All of these things can and do effect the anticipated physical reactions of an "attacker." When executed within the context of a technique, the information necessary to answer the above questions are usually readily available within the scenario presented, (except for the shoes question) with very little thought of the process necessary. The attack scenario itself usually answers these questions as well as the default response. But you begin to see what Ed Parker meant when he said, "General information always produces general results."

This is also why I have always said the majority of available "manuals" created teach nothing. They suggest "what," but give absolutely no indication as to "how." A very important componant in a physical interactive martial exchange. They were designed to only give "general ideas" of responses to "general assaults." They were designed to get you to the restaurant, but you stll need a chef and a waiter to get you fed. It is the knowledgeable teacher whose job it is to "get you fed" and unfortunately for the most part these discussions are not taking place when and where they should be.

That being said let's examine one question. Describe to me what your definition of the mid-section might be. A strike to different parts of what some consider the mis-section will yield different responses. However in all fairness from my perspective and definitions, the "general" answer to your question is, "neither."


----------



## Doc (Aug 22, 2004)

8253 said:
			
		

> The techniques in Kenpo are there to teach the basic movements of what could be done in a specific situation.  However no opponent will react exactly the way the techniques show in practice.


I disagree.


> That is why there are so many variations taught in Kenpo at different levels.


I disagree


> As your training continues, the basics of the techniques only change slightly,


Basics don't change, in my understanding.


> It is very rare that a technique can be completed in an actual fight.  This is why there is such an arsenal in Kenpo.  There will always be another option.

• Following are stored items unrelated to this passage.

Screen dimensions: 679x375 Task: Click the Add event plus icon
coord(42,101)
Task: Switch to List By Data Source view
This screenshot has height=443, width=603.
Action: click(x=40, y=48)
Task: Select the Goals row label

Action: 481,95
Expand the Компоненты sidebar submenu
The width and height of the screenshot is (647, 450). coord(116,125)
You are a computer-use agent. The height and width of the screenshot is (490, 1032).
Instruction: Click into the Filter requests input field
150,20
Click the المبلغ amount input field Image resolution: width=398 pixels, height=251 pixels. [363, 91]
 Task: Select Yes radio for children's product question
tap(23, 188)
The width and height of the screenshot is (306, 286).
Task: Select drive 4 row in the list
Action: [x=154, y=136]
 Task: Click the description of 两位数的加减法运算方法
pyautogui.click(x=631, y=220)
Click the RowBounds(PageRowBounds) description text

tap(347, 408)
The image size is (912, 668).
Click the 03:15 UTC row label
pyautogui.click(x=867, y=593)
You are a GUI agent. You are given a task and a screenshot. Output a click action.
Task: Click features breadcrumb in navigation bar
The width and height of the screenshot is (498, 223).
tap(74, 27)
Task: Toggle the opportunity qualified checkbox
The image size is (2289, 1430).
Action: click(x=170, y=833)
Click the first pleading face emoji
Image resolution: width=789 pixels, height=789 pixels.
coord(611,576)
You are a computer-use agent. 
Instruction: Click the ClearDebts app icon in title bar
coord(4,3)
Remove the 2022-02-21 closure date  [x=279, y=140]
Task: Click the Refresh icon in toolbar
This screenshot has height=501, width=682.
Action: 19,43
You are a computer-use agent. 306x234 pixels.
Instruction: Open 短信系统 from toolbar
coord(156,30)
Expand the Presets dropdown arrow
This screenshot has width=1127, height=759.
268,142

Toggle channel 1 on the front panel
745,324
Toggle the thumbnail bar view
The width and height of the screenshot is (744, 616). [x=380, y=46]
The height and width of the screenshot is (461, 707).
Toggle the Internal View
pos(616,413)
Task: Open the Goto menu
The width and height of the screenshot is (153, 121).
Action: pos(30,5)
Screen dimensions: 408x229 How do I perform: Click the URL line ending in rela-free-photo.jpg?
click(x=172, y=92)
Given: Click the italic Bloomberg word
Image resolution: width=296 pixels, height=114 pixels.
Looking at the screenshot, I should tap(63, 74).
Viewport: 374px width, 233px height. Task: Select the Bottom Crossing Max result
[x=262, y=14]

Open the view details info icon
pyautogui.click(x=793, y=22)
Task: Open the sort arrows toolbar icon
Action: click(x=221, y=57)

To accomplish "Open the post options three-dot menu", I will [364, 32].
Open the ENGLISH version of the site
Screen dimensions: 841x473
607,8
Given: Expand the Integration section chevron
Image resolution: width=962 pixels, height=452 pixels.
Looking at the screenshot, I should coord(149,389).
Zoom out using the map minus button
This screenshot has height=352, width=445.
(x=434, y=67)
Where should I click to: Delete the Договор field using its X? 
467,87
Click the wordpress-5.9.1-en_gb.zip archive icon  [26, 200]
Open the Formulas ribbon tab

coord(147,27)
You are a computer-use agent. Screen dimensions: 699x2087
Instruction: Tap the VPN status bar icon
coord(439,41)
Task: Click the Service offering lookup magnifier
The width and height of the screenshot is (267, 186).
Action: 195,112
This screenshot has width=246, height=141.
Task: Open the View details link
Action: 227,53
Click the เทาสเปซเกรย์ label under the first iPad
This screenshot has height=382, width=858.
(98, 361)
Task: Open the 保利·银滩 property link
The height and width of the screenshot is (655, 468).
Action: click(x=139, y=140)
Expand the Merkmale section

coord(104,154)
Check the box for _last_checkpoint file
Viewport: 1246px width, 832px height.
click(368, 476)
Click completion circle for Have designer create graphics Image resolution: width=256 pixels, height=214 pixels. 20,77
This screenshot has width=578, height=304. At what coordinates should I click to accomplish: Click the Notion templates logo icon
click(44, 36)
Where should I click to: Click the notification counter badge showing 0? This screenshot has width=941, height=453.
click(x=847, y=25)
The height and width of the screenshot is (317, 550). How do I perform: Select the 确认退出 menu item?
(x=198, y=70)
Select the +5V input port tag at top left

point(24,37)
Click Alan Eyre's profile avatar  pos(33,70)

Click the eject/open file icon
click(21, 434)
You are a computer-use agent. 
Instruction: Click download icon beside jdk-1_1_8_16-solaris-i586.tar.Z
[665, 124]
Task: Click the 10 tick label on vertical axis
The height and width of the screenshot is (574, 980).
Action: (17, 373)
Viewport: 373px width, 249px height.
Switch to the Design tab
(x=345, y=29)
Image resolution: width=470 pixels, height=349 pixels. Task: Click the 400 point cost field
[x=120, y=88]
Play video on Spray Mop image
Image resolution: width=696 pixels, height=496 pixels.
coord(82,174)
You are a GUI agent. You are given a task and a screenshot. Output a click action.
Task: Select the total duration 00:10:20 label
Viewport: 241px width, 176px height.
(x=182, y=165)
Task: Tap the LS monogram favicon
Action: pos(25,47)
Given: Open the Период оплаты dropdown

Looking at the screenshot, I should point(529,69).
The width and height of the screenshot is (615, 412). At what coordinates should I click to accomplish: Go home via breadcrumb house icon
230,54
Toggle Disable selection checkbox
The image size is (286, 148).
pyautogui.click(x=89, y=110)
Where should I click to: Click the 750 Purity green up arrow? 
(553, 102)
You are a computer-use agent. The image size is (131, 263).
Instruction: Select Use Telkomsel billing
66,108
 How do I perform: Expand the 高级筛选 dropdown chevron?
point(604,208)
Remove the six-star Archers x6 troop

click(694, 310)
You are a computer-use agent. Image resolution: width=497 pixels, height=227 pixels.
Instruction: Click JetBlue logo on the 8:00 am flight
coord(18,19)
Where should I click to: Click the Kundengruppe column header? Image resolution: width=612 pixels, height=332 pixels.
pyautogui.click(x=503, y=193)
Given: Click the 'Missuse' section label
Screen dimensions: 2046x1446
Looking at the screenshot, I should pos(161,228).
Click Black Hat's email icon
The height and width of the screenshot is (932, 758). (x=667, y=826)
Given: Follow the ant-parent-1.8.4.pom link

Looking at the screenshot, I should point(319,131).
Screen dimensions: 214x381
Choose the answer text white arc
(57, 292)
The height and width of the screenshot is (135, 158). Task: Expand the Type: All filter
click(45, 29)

interesting observation sir.


----------



## Dark Kenpo Lord (Aug 22, 2004)

8253 said:
			
		

> The techniques in Kenpo are there to teach the basic movements of what could be done in a specific situation. However no opponent will react exactly the way the techniques show in practice. That is why there are so many variations taught in Kenpo at different levels. As your training continues, the basics of the techniques only change slightly, but it is these variables that teach you to deal with the different reactions that a persons body does after you strike your target. Granted there are major changes to techniques but those are just other variations as well. It is very rare that a technique can be completed in an actual fight. This is why there is such an arsenal in Kenpo. There will always be another option.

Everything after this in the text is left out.